Strangely enough, it has never occurred to the advocates of foreign War debt cancellation that every debt presents a transfer problem, and that this problem is fundamentally the same every case. The debtor, in order to be able to pay the debt, must find a market at a right price for his product or services in the money of payment of the debts. The Iowa farmer, or the home-purchaser-on-the-mortgage-plan anywhere, has the problem of converting Iowa corn or personal services into New York dollars, quite as much as the British Government has the problem of converting British goods into New York dollars. A high tariff may hinder a British debtor from selling British goods for New York dollars to pay a British debt to an American creditor, but a high tariff does not hinder the sale of goods or services produced by the American debtor to the American creditor.

The fact is, of course, that the advocates of War debt cancellation have been furthering the propaganda of the financial community of New York, which would have been glad to have had the War debt slate wiped clean, provided the American internal debts were respected. It is not strange that the American people have received with manifest resentment the propaganda of eastern seaboard capitalists, and their endowed propagandists in the academic world, in favor of War debt cancellation while practically nothing was being said by the same financial or intellectual communities about the debt difficulties of Americans.

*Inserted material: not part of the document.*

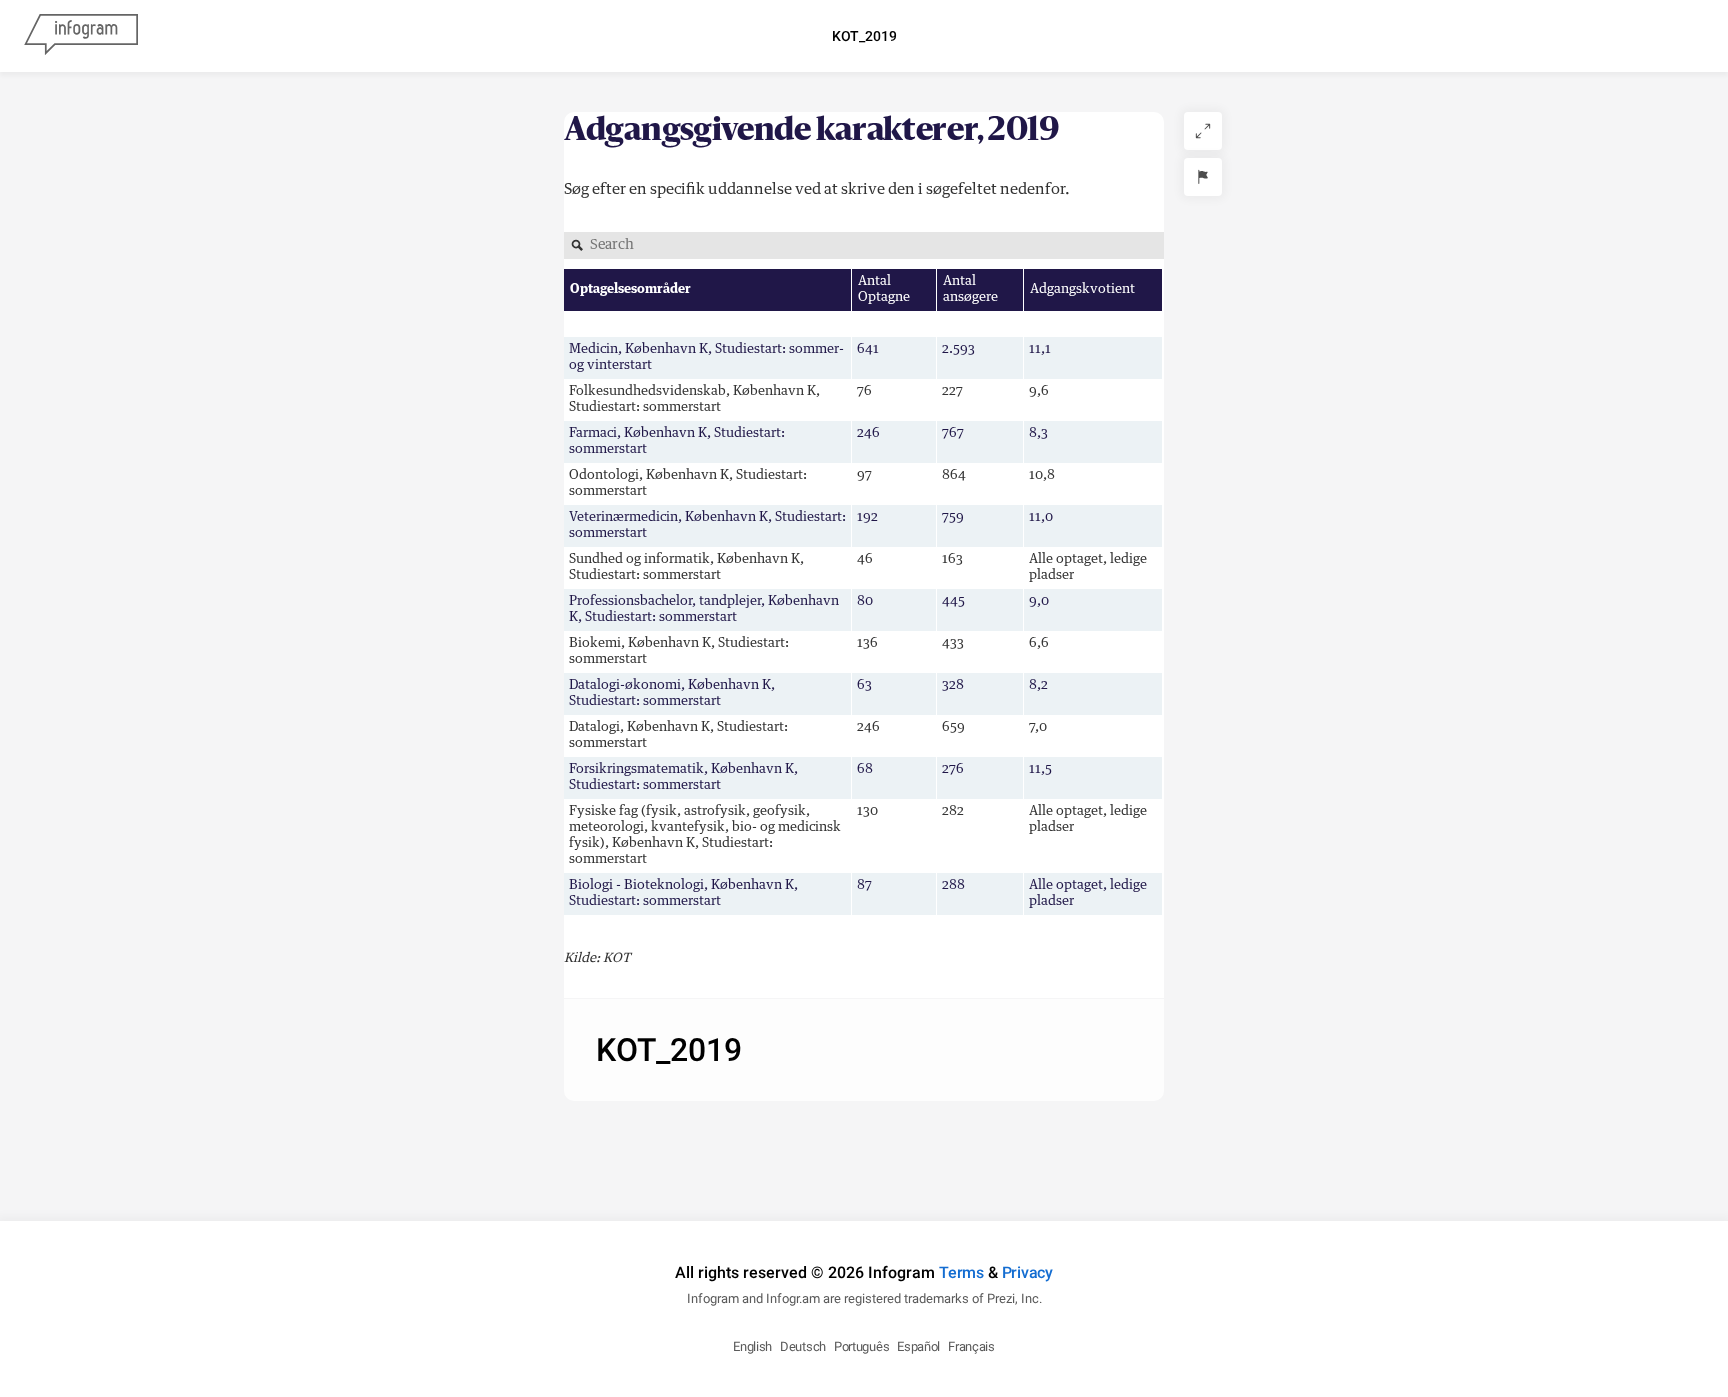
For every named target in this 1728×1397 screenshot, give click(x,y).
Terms (961, 1272)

Obviously War debts had to be cancelled and, fortunately, the debtors have disposed of this matter for us. It is most unfortunate that the British ever broke the allied front against the American insistence on War debt funding. But if the imperial and royal government of Great Britain cannot keep its agreement and pay its debt because of economic adversity, why should Farmer Brown be held to his agreement when crippled by even greater economic adversity? If one important body of debts, like War debts, must be cancelled or drastically reduced, a similar measure of relief must, sooner or later, be accorded all debtors. The credit and debt structure of any country is an integrated whole. If the taxpayer of the United Kingdom is given a respite of some five dollars a year through non-payment of the American War debt, why should the American taxpayer be held to pay the interest and principal of the fifteen billions of outstanding War debt owed to American holders of our War debt? The only good argument against further repudiations of public debts must be based on political and social convenience. It would be more convenient and equitable to eliminate our public debt burden by means of a capital levy than by means of repudiation or cancellation through further currency devaluation. But reduce this burden, we must.